__EXCERPTED TEXT__
════════════════

New Orleans

                                                                                                May 11th 1866

 

Dear General.

 

                                                            In writing to you I do not wish to be classed amongst the list of curiosity-seekers who have, I suspect, intruded upon your privacy with their selfish and unreasonable correspondence.

            I am an Englishman; and my reasons for writing are, that I can no longer with-hold an expression of my profound admiration- my love – for a man so distinguished for his bravery and abilities, but more especially for his humanity as a soldier; as well as for those who noble characteristics which, in private life, have earned for him the love of all people, friend and foe.

            True nobility of character will invariably secure the affections of the brave, and I can confidently assure you that your name is held sacred in the breasts of every brave countryman of mine.  We watched your military career with intense anxiety; admired your solicitude for your soldiers, and your humanity in the midst of scenes of carnage.  I’ve made comparisons of individual generalship, and the more we watched the more we loved; - not so much because your abilities as a general, but because of your excellency as a Man.

            I love old England with her phlegmatic but brave sons, and it it was no little source of gratification to us that the State which claims descendence from her best blood has brilliantly excelled in patriotism, bravery and intelligence during the late war.

            This effusion from a private individual will not perhaps go far amongst the multitude of tributes this land has paid you.  It is the only testimony I can give you, but it warm and faithful, perhaps you and your may derive a pleasure in receiving these proofs of the kind feelings of “neutrals.”  They are the feelings of my countrymen, although expressed by my poor and humble pen.

════════════════

__COLLECTED MATERIAL__

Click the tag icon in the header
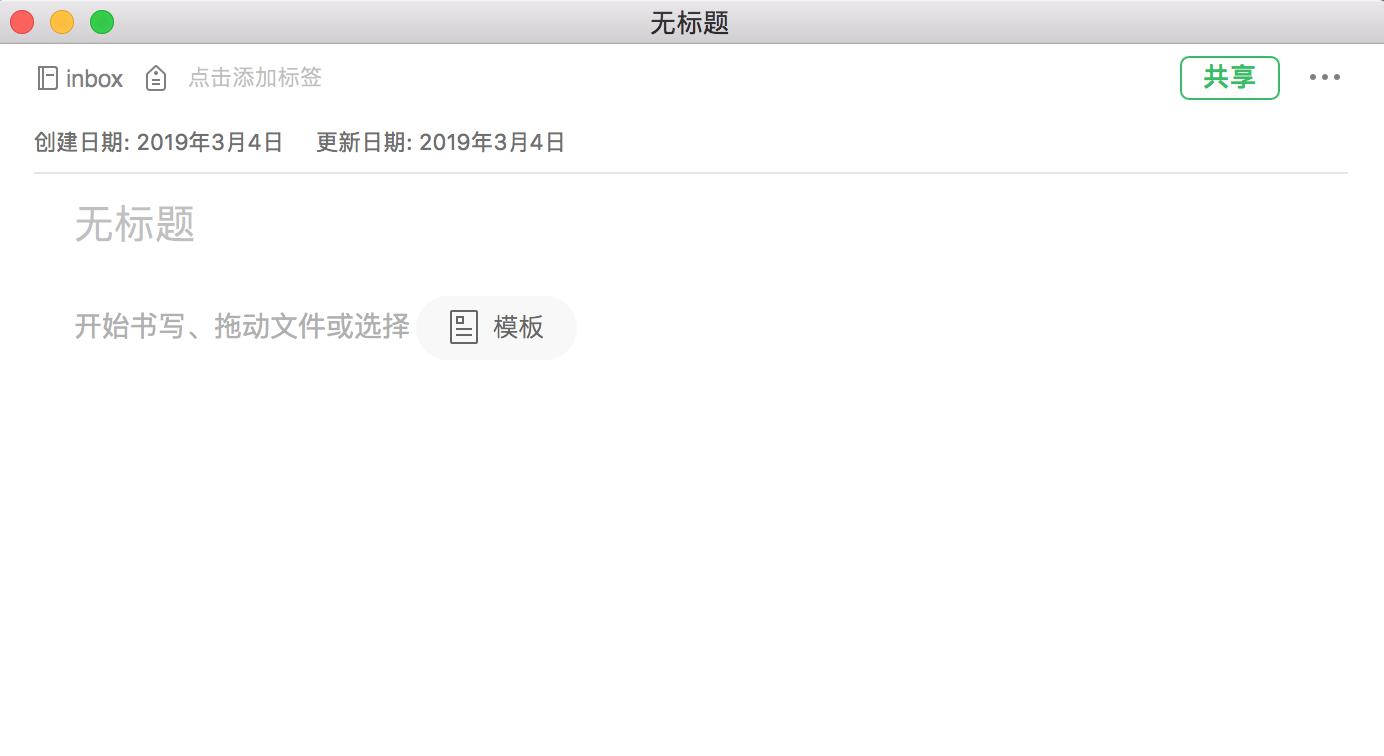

════════════════

__THE TASKS__
(1) From the letter to the General, copy the part that opens with the words containing "I love old England" and closes with "the late war.".
(2) Decide whether each statement below agrees with the letter to the General. Answer yes or no for each, and quote the words of the letter that decide it.
(a) The writer states that he is an Englishman.
(b) The letter is dated in 1865.
(c) The writer counts himself among the curiosity-seekers who have written to the General.
(3) Write the next part of the letter to the General, picking up after its last sentence.

__RESPONSES TO THE EXERCISE__
(1)
I love old England with her phlegmatic but brave sons, and it it was no little source of gratification to us that the State which claims descendence from her best blood has brilliantly excelled in patriotism, bravery and intelligence during the late war.

(2)
(a) Yes: "I am an Englishman"
(b) No: "May 11th 1866"
(c) No: "I do not wish to be classed amongst the list of curiosity-seekers"

(3)
            I am a young Englishman.  Interest in the affairs of this continent prompted me to visit it in the last years of the war.  After wandering throughout almost its length and breadth I am about to return to my native country.  I have closely studied the various features of this country, and am well rewarded for the laborious travel, but am I not a convert to Republicanism.  My own Government is yet, I believe, tho best for stability, dignity and moderation.

            Will you send me one or two lines from your pen?  Not to satisfy mere curiosity, but to keep for long, long years as a memento of one whom I hold dear.  I shall prize it

as the most valuable relic of  my American tour.

            Although I am engaged in a literary occupation I promise you that I will treat as strictly confidential any reply you may send mer.  I mean so far as the press is concerned.

            I leave New Orleans on the 14th July on my way to New York for England.  Shall go via Mobile, Wilmington, Richmond and Washington.

            I should like to have seen you and to have enjoyed a few moments of conversation but this pleasure is denied me.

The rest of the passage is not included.